Exercise prompt –
Rewrite the records from the line that contains "label Надувное днище" through the end of the records, with the requests included. Scale every coordinate in the answers by 1.85 and round each result to a whole number, with halves rounding up.

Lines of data

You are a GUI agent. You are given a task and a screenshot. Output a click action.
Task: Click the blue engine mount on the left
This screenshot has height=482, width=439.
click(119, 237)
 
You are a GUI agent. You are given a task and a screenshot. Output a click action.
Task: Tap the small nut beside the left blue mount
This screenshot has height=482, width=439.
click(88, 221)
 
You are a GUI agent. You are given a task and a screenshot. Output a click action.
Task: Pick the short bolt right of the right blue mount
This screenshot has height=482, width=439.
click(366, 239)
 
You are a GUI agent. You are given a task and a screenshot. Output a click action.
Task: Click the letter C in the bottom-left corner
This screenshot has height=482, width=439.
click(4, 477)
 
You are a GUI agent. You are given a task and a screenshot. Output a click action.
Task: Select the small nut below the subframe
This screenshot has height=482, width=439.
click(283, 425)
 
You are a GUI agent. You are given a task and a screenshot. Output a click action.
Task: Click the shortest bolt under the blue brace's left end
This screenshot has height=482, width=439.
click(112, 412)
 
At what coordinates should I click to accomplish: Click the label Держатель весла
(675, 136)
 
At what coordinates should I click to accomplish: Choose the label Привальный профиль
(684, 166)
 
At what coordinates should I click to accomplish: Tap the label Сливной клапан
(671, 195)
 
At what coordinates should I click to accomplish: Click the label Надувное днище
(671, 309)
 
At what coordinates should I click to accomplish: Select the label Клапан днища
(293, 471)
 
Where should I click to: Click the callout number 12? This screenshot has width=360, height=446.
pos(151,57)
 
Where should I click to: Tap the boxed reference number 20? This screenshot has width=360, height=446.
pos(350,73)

Complete output –
At what coordinates should I click to accomplish: Click the label Надувное днище
(1241, 572)
 
At what coordinates should I click to accomplish: Select the label Клапан днища
(542, 871)
 
Where should I click to: Click the callout number 12? This screenshot has width=360, height=446.
pos(279,105)
 
Where should I click to: Tap the boxed reference number 20? This screenshot has width=360, height=446.
pos(648,135)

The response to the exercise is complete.